Repeat nothing but the lines below running from the one containing "The height and" to the one containing "815x611 pixels. At". Keep both end lines.

------ SUPPLIED ENTRIES

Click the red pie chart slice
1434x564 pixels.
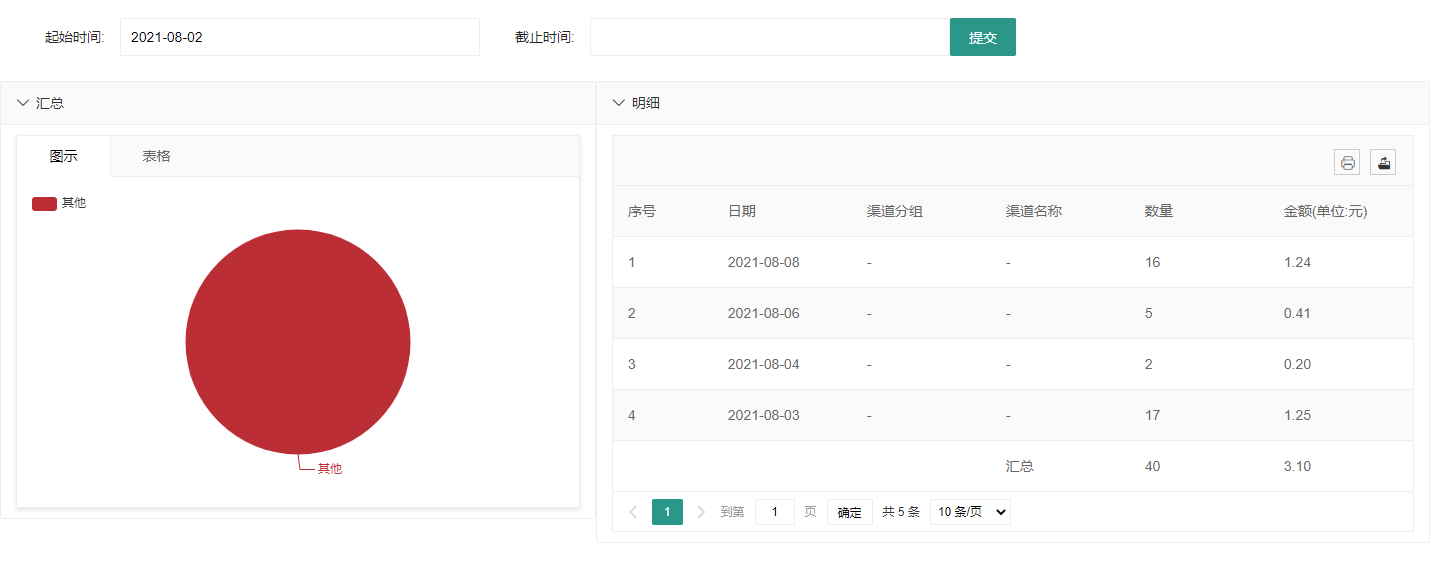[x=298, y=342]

------------
------ SUPPLIED ENTRIES

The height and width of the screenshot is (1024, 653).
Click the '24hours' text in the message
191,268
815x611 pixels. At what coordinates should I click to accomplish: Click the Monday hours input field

------------

**EXERCISE RESULT**
The height and width of the screenshot is (1024, 653).
Click the '24hours' text in the message
191,268
815x611 pixels. At what coordinates should I click to accomplish: Click the Monday hours input field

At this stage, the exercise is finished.